/---

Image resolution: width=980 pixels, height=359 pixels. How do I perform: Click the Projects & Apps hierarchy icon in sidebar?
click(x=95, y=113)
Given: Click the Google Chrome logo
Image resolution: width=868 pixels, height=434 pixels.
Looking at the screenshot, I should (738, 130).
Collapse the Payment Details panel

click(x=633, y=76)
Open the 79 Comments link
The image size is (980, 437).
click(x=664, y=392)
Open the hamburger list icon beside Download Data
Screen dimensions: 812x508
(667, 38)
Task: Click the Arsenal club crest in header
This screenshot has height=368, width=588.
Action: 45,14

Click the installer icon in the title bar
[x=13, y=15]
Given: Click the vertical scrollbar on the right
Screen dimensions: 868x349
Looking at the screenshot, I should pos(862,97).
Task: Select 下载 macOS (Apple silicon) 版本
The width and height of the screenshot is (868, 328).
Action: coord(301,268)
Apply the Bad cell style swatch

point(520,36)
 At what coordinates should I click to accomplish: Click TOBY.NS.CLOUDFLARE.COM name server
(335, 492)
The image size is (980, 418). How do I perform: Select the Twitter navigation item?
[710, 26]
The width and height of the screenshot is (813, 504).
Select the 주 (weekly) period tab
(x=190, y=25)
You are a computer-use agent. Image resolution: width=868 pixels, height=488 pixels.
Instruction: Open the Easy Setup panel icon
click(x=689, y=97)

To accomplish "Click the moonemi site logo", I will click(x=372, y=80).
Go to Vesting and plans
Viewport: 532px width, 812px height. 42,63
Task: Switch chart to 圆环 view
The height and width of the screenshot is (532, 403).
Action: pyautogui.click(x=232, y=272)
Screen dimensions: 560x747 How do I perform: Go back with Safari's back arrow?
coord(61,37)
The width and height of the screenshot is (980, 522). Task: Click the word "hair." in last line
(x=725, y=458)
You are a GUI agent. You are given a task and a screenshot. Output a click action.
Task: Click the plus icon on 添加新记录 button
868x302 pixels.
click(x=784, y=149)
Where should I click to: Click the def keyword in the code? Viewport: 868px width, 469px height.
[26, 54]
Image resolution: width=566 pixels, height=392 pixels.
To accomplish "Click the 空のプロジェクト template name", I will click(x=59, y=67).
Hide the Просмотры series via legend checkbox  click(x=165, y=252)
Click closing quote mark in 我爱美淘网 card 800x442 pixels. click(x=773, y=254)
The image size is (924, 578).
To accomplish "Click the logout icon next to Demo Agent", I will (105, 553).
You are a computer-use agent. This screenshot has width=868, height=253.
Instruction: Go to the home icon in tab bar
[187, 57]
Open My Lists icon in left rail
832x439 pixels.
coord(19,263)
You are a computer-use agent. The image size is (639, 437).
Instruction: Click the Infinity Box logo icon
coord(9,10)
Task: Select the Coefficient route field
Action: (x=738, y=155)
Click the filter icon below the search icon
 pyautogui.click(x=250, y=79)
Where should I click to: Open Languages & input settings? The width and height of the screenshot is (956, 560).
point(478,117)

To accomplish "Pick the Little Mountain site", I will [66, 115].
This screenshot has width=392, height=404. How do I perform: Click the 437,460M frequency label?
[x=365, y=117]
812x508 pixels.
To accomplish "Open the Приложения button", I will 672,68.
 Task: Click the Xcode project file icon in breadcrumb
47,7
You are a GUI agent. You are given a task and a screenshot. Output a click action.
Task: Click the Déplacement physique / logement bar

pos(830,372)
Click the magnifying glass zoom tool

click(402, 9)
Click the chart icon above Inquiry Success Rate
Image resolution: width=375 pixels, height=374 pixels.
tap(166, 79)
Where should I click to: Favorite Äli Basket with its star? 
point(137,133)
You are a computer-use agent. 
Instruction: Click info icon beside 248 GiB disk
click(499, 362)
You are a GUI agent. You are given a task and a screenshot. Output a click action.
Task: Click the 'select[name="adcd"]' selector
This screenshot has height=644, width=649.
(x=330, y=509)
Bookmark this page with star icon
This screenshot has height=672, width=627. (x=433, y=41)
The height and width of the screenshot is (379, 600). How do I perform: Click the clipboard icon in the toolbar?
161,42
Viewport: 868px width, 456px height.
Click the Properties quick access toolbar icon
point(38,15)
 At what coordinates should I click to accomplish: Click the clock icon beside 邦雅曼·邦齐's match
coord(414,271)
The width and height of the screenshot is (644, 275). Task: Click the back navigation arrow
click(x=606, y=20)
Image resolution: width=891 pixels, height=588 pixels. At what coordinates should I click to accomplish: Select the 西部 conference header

\---

TASK DESCRIPTION
From the material above, set down exactly the lines between the line holding "Task: Click the Arsenal club crest in header" and the line holding "You are a computer-use agent. Image", inclusive. Include nothing else.

PROBLEM SOLUTION
Task: Click the Arsenal club crest in header
This screenshot has height=368, width=588.
Action: 45,14

Click the installer icon in the title bar
[x=13, y=15]
Given: Click the vertical scrollbar on the right
Screen dimensions: 868x349
Looking at the screenshot, I should pos(862,97).
Task: Select 下载 macOS (Apple silicon) 版本
The width and height of the screenshot is (868, 328).
Action: coord(301,268)
Apply the Bad cell style swatch

point(520,36)
 At what coordinates should I click to accomplish: Click TOBY.NS.CLOUDFLARE.COM name server
(335, 492)
The image size is (980, 418). How do I perform: Select the Twitter navigation item?
[710, 26]
The width and height of the screenshot is (813, 504).
Select the 주 (weekly) period tab
(x=190, y=25)
You are a computer-use agent. Image resolution: width=868 pixels, height=488 pixels.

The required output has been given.